They all laughed, but some one started up the song. However, this only encouraged the baby to beat harder upon his pan, so very soon laughter stopped this song, for, said Winnie, the accompaniment was anything but sweet and low.

The shadows were falling and pretty soon one girl and another gathered up her sewing and prepared to leave. Winnie displayed a fairly good buttonhole, Joanne viewed the last half of her hem with more satisfaction than she did the first, and decided that after all sewing was less of a bugbear than she had supposed, so she made up her mind to attempt a more ambitious piece of work which she could use as a test for her grade of Second Class Scout.

It had stopped raining, but Winnie insisted upon lending her a pair of rubbers, for Joanne declared she wanted to walk home since she had not taken outdoor exercise that day. Virgie bore away the baby who was persuaded to show off enough to shake a chubby hand in farewell, and the day which had begun so unpromisingly, ended in a gorgeous sunset.

Joanne walked home with Claudia Price who lived in her neighborhood. “Why weren’t you at school this morning?” inquired Claudia.

Joanne explained, adding, “I didn’t dream when I got up this morning that I should have really a busy, happy day. A few months ago I would be in bed with a headache after such a disappointment.”

Claudia laughed. “Is that your way of doing usually? What spared you this time?”

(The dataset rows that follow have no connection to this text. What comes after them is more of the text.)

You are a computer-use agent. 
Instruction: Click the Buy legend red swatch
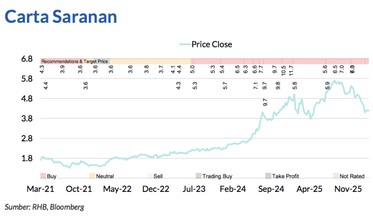[44, 175]
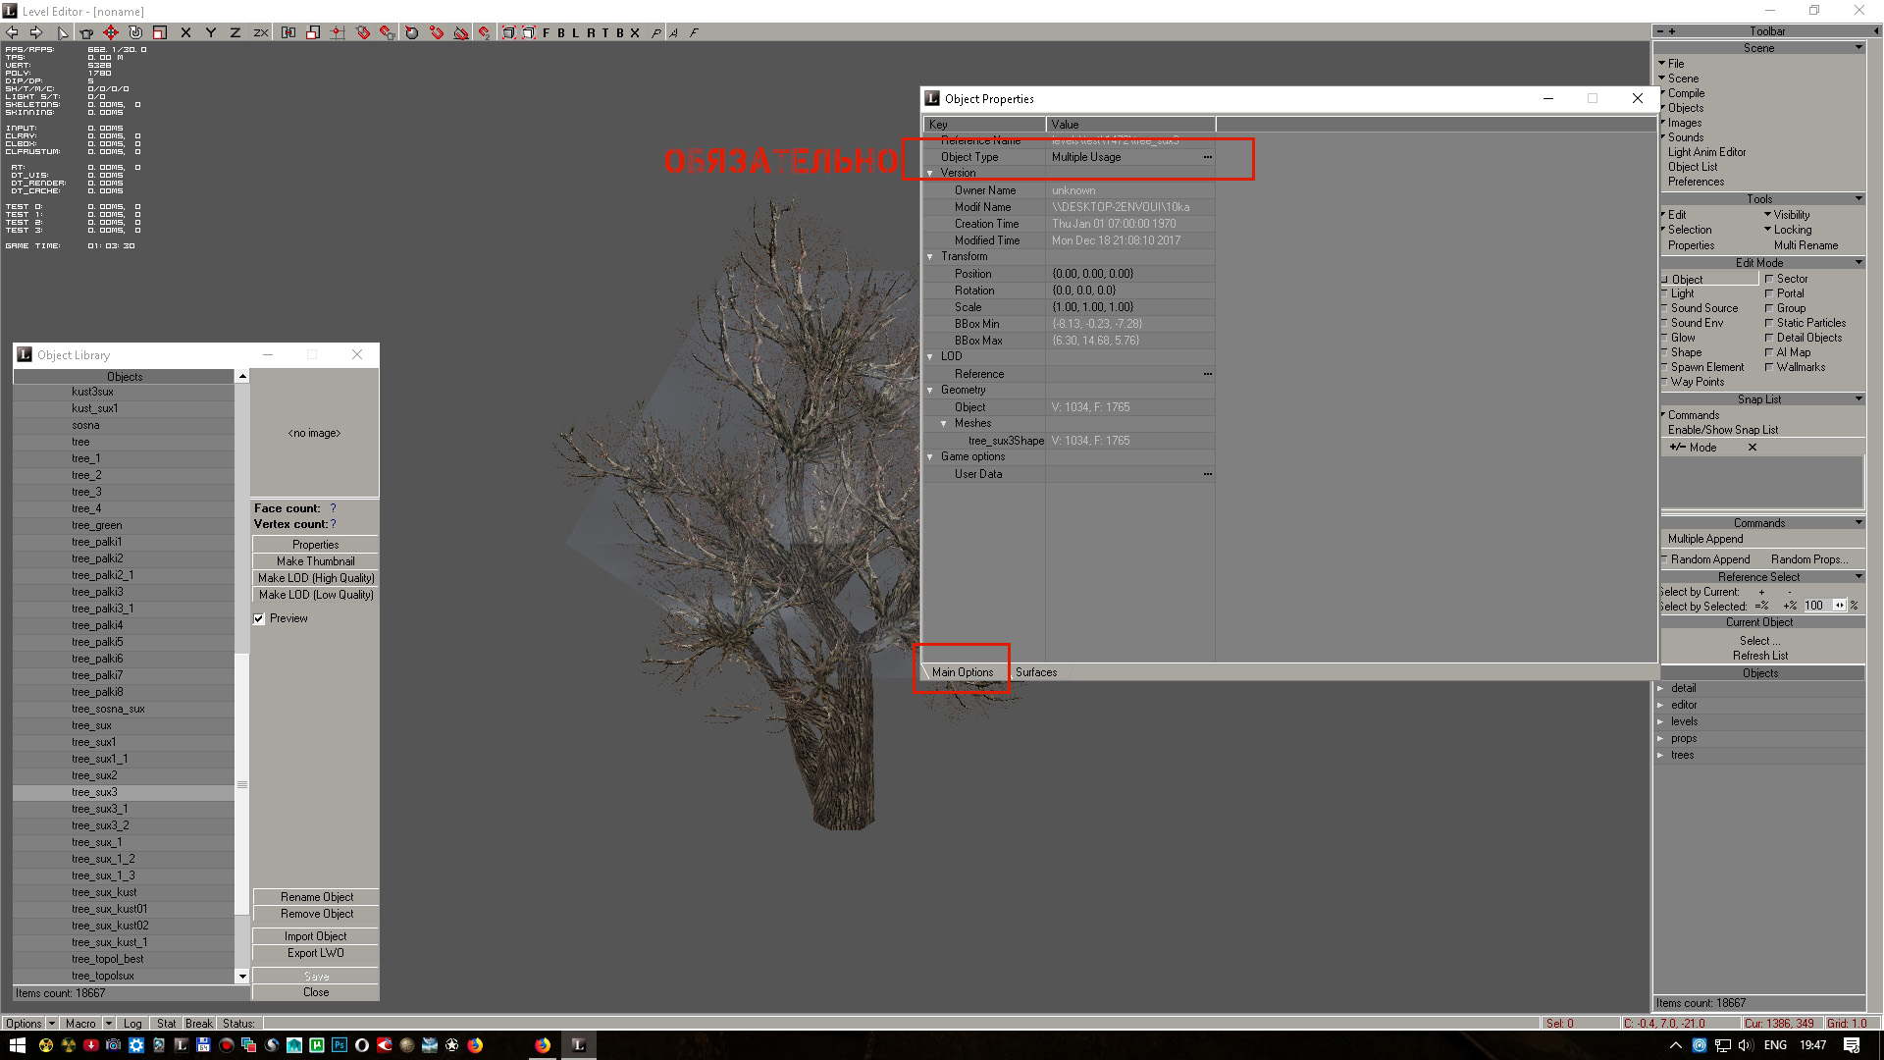Click the undo arrow in toolbar
This screenshot has height=1060, width=1884.
(13, 32)
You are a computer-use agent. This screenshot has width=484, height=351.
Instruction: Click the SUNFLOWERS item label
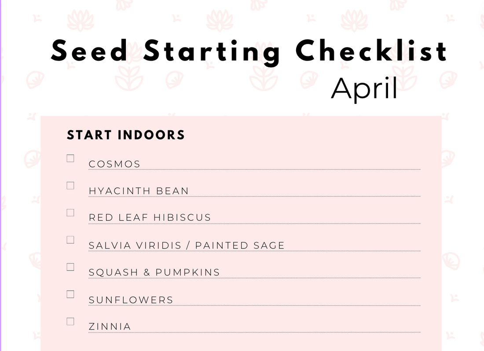(x=131, y=300)
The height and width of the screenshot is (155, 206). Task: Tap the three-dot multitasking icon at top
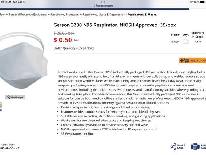103,2
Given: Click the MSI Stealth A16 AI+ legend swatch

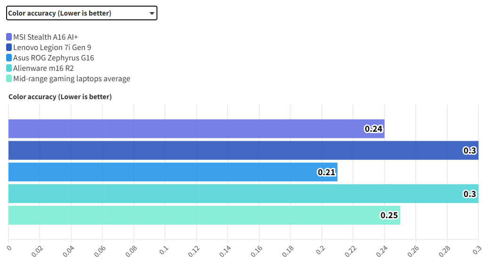Looking at the screenshot, I should coord(9,37).
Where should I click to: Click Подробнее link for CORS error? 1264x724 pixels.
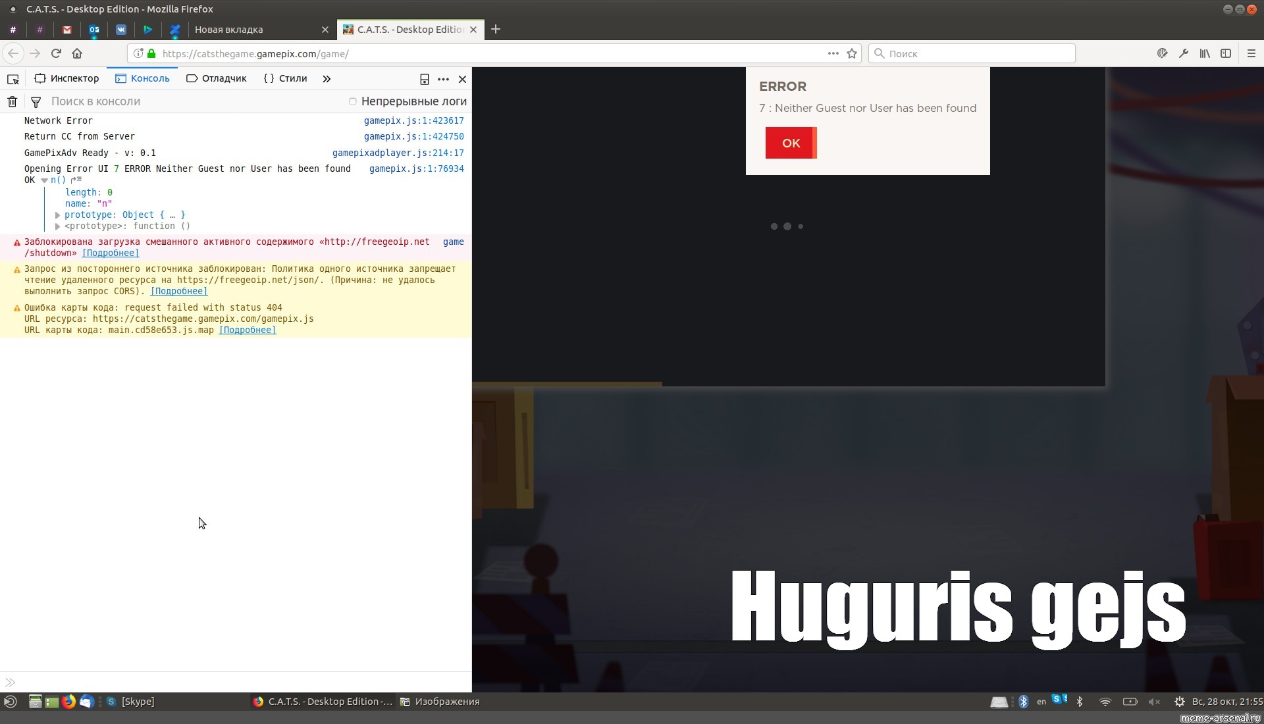[179, 291]
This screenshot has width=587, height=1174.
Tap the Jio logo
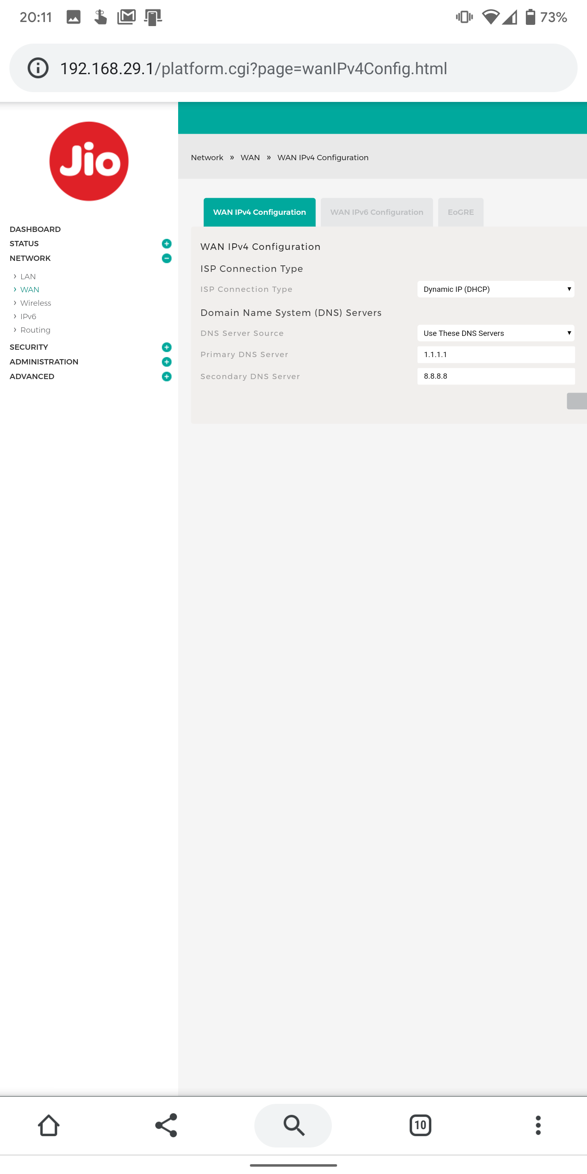point(89,161)
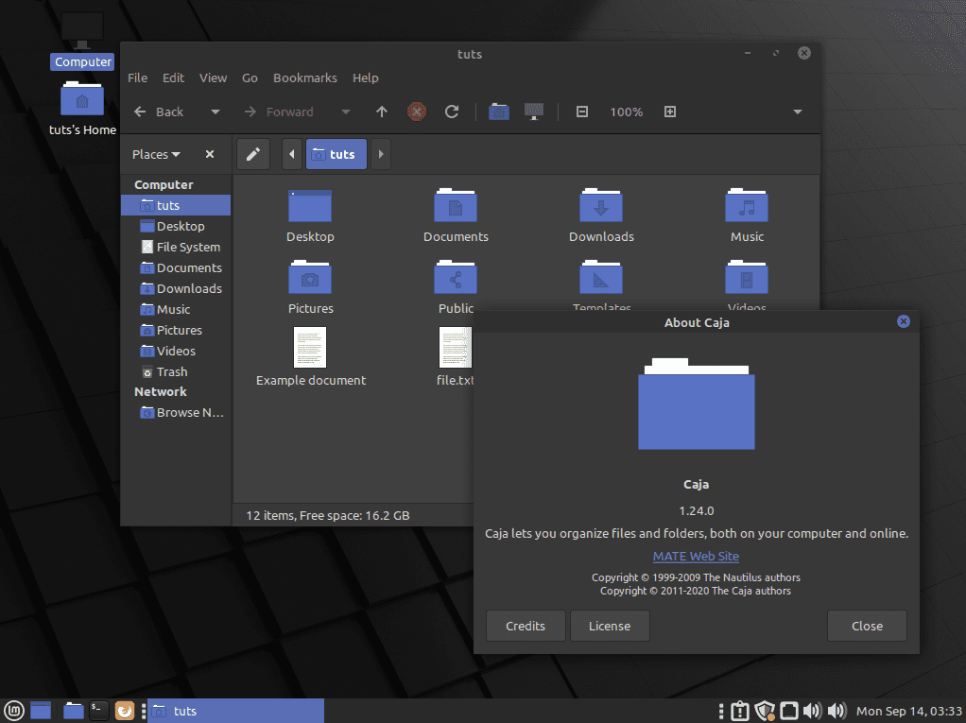Click the tuts button in the path bar

pyautogui.click(x=336, y=153)
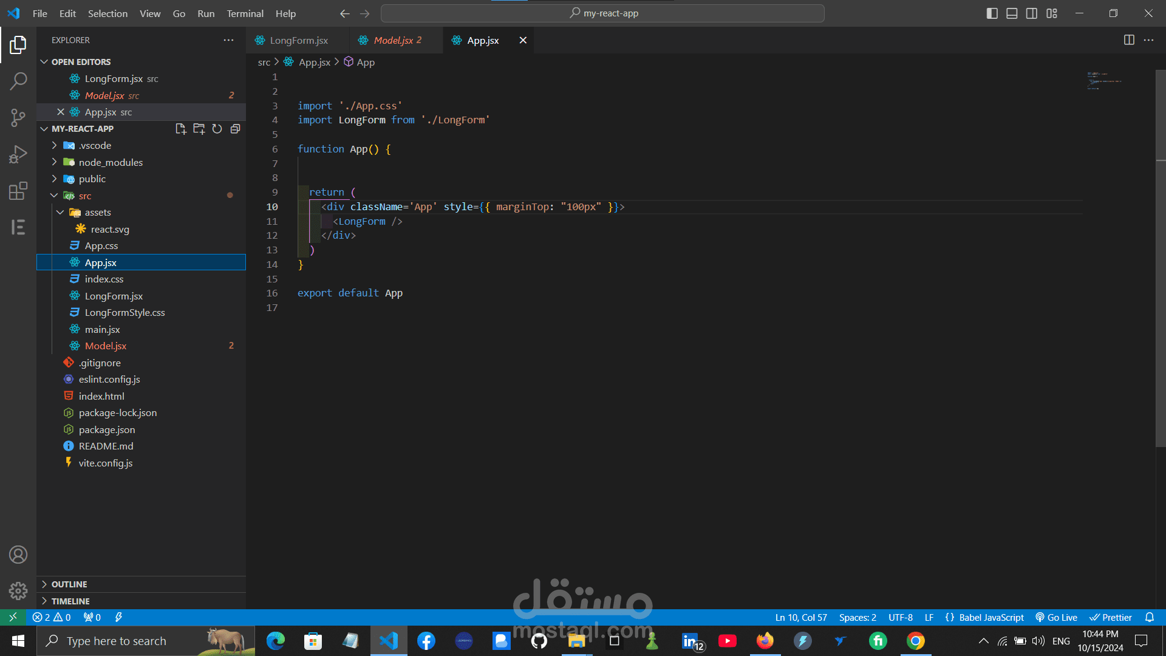The width and height of the screenshot is (1166, 656).
Task: Open the Manage gear icon
Action: pyautogui.click(x=18, y=590)
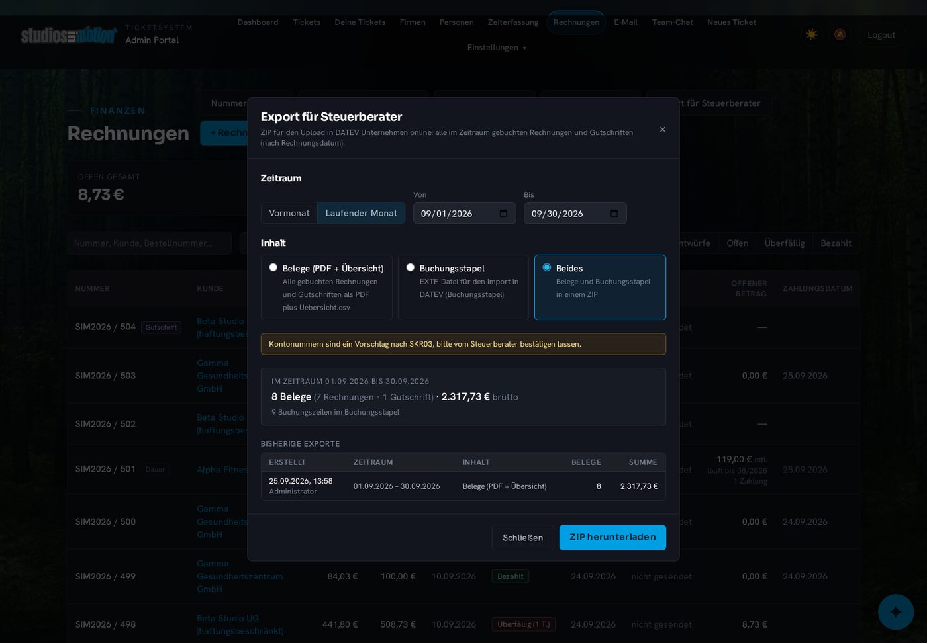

“The Girl Scouts,” replied Joanne gravely, “at least it was Winnie who set me on the right road. She called me a cry baby, which I was, and said I’d better work at some of my tests, a thing I hadn’t thought of doing, and when I looked into my handbook I came face to face with the law which says a Girl Scout must be cheerful, so there you are. Win was so funny, too, that I realized how silly I was to take a disappointment so to heart. Of course it was a disappointment.”

“It certainly was to all of us, but by this time our fun would be partly over, and now we have all of it still to look forward to.”

“So we have; I never thought of that, but there are lots of things I haven’t thought of. You see I have lived with grown-ups mostly and I am afraid I get to thinking about myself too much. It has never occurred to me till lately that I should think of what is best for other people. My grandmother humored me because I was delicate, and if my governess tried to make me do things I didn’t want to do I had only to cry and work myself into a headache and my grandmother would give in at once. I am just beginning to see what a mean, nasty way it was to act.”

“Well, there is one thing,” said Claudia cheerfully, “if you think it was a mean, nasty way,—I agree with you that it was,—you won’t want to keep it up, will you?”